Peggy and Joe Blondin are husband and wife who show their dancing number in New York cabarets. Sick of tuberculosis, however, Joe is forced to leave for the West for treatment, leaving his wife alone. Now she must also work to pay for her husband's care, with his demands for money ever increasing, so much so that the situation leads to despair. In reality, Joe's correspondence is intercepted by Harlan Quinn, a millionaire who has sights on Peggy: the man rewrites the letters by falsifying their contents. After one particularly alarming letter, Peggy accepts an appointment with Harlan who promises his financial help in return. But before the man manages to win the favors of the dancer, Joe arrives in New York, fully healed. The two men have a fight in which Peggy's stepfather, a drug addict who has been tricked by Harlan, intervenes and shoots the millionaire.
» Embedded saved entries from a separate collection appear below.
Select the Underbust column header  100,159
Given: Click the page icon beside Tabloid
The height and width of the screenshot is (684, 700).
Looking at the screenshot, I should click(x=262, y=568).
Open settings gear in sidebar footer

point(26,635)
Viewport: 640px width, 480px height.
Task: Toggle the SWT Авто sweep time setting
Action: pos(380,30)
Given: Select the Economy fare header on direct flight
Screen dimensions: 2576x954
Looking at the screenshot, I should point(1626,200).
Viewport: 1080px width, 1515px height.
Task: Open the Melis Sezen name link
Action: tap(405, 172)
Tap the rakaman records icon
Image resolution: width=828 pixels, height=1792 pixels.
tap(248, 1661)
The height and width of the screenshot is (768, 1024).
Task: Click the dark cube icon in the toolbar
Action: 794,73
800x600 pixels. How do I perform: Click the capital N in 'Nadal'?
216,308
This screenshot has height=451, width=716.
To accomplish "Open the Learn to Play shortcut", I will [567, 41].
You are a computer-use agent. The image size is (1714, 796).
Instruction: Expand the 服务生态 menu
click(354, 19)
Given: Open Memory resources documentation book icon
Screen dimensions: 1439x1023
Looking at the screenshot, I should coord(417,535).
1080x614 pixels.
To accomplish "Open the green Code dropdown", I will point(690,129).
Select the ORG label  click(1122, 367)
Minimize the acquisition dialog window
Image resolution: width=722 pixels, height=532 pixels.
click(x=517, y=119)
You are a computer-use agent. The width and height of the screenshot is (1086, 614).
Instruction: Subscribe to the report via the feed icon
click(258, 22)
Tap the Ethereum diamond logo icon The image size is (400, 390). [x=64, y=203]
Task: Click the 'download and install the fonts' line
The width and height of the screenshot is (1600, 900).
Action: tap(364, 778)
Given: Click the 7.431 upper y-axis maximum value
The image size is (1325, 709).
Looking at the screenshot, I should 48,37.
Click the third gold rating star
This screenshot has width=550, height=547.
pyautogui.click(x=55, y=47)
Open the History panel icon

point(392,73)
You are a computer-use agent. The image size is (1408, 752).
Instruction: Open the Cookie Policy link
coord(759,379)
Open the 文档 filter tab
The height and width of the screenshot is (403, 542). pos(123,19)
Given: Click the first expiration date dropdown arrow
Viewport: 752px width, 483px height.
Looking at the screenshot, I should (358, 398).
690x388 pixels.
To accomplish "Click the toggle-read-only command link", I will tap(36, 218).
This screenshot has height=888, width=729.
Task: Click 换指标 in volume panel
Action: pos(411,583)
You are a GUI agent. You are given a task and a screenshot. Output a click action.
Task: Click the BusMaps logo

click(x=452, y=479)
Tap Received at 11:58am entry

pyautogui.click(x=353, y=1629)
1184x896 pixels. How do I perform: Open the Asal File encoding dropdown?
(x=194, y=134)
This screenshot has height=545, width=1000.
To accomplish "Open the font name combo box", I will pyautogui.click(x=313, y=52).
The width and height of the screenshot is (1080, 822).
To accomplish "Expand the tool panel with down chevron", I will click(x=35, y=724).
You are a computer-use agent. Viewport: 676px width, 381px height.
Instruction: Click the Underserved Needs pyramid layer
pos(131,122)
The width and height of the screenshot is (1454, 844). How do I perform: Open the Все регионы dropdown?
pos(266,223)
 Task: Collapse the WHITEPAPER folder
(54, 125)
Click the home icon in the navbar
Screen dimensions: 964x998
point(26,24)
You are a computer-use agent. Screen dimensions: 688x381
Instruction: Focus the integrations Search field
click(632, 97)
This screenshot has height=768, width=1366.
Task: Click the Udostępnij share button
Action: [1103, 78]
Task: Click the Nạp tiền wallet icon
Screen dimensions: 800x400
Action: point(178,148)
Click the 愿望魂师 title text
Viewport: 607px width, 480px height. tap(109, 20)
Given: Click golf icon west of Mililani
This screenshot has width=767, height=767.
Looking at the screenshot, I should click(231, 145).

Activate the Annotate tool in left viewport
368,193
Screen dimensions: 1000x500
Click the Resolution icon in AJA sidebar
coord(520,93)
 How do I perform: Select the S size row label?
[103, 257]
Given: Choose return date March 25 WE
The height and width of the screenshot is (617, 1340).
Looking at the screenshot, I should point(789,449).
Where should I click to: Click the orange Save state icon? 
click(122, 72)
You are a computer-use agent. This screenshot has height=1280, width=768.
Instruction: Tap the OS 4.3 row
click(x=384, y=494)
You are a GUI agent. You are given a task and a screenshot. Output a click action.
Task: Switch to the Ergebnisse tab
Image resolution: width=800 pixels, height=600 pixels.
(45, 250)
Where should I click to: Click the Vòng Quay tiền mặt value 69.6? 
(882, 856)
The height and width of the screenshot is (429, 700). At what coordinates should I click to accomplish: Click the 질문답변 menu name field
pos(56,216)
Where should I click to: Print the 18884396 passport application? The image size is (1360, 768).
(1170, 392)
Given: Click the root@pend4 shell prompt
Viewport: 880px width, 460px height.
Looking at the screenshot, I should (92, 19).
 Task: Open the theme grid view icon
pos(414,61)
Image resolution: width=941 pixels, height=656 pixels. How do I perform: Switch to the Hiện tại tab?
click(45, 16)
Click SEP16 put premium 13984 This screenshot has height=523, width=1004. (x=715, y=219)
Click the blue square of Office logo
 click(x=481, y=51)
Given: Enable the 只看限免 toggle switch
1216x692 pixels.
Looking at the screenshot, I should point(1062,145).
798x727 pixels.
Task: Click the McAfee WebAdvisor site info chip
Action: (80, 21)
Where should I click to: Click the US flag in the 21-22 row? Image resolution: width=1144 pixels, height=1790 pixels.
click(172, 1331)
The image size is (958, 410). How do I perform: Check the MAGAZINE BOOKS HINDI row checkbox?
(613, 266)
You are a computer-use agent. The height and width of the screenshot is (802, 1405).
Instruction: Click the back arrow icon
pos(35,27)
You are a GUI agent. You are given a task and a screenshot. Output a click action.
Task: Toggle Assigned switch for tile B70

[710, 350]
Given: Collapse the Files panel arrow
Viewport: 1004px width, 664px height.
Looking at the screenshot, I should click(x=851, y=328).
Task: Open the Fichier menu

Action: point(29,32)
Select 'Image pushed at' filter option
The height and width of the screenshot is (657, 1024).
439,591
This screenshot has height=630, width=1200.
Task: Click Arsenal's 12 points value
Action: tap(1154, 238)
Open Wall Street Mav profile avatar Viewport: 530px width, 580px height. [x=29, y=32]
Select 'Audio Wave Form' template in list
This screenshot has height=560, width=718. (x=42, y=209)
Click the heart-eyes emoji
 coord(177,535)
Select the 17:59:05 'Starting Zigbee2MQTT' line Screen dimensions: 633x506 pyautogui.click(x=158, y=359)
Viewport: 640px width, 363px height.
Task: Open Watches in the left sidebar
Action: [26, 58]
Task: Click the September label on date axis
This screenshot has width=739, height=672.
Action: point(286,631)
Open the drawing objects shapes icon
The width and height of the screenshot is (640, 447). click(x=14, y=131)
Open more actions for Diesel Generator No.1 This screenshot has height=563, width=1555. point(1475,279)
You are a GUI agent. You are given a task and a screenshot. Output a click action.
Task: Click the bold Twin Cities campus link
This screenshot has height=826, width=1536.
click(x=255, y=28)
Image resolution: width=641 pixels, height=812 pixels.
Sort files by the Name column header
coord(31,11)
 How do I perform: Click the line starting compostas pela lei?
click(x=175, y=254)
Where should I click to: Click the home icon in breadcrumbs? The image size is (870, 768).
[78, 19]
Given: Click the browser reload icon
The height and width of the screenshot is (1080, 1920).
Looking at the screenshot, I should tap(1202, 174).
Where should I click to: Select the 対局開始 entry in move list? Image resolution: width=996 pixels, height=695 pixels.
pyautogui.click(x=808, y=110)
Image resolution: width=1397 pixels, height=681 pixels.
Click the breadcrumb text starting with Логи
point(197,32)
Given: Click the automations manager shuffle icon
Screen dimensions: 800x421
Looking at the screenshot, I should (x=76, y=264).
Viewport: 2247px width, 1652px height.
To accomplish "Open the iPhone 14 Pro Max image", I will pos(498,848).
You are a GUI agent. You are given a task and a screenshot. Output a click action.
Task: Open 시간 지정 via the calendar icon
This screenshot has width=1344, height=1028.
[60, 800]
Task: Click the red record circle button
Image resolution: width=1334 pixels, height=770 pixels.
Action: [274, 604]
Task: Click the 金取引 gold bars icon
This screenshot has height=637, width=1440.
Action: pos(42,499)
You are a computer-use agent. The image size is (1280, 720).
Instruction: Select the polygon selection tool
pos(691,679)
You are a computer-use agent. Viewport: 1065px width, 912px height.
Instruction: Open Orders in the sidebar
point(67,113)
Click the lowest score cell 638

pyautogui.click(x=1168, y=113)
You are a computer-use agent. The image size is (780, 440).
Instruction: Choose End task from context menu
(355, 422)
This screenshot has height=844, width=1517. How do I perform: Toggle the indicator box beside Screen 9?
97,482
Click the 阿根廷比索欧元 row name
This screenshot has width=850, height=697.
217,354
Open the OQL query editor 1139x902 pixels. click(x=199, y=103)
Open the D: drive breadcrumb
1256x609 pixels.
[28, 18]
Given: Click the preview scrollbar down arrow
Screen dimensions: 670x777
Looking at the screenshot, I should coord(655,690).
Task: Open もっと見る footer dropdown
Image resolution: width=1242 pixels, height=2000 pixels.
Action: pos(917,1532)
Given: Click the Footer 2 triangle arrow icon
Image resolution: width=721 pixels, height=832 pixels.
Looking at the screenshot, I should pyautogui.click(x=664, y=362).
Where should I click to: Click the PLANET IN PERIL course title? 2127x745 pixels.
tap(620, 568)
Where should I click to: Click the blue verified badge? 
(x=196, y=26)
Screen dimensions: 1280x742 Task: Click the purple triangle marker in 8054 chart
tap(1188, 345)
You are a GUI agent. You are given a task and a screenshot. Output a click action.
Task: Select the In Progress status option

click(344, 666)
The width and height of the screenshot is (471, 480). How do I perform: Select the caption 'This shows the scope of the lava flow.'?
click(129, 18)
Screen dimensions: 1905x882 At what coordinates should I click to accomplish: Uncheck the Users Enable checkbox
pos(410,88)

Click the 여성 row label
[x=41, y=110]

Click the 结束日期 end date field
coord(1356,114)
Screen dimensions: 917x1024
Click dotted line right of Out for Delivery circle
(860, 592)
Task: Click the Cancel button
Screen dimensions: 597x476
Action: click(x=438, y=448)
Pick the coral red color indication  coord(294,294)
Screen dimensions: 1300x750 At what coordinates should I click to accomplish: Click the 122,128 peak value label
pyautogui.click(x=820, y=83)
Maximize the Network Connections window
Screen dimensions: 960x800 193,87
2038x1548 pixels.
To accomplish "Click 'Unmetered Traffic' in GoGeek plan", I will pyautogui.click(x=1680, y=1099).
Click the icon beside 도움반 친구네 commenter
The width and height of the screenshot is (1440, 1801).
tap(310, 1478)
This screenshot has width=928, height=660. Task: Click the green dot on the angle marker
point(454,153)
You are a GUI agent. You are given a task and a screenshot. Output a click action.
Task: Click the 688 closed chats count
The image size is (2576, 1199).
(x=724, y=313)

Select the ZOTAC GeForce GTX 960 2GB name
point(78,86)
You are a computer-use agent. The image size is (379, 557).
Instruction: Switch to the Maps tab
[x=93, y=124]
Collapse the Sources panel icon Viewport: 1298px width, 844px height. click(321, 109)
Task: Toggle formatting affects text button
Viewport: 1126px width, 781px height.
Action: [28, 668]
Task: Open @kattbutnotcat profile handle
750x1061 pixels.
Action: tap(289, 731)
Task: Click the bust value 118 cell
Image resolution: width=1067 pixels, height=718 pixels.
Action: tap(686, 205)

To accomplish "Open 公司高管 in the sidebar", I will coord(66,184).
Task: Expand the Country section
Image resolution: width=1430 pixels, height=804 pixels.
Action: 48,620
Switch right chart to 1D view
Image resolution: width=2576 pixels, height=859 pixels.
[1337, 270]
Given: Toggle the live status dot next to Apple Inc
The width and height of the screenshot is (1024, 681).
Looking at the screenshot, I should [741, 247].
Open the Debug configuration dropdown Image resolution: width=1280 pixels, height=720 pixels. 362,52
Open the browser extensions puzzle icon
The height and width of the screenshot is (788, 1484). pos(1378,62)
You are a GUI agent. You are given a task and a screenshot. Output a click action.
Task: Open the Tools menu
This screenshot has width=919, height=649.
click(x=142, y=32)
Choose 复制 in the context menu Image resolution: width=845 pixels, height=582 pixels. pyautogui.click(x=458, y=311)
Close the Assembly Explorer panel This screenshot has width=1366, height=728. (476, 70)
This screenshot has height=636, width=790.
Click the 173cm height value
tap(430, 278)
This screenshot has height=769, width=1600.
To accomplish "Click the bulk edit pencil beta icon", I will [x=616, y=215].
The police shoot in turn, killing the old man.

==Cast==
- Mae Murray as Peggy Blondin / Pierrette
- Kenneth Harlan as Joe Blondin / Pierrot
- Alan Roscoe as Harlan Quinn / Harlequin
- Joseph W. Girard as Benjamin Sleeth
- Paul Weigel as Emmett Gibson
- Maie B. Havey as Betty Coates

==Production==
The film was produced by the Universal Film Manufacturing Company under the title 'The Eternal Columbine'. The title was changed to 'The Morals of an Actress' prior to release.

== Preservation ==
With no holdings located in archives, Her Body in Bond is considered a lost film.

==Bibliography==
- Cooper C. Graham & Christoph Irmscher. Love and Loss in Hollywood: Florence Deshon, Max Eastman, and Charlie Chaplin. Indiana University Press, 2021.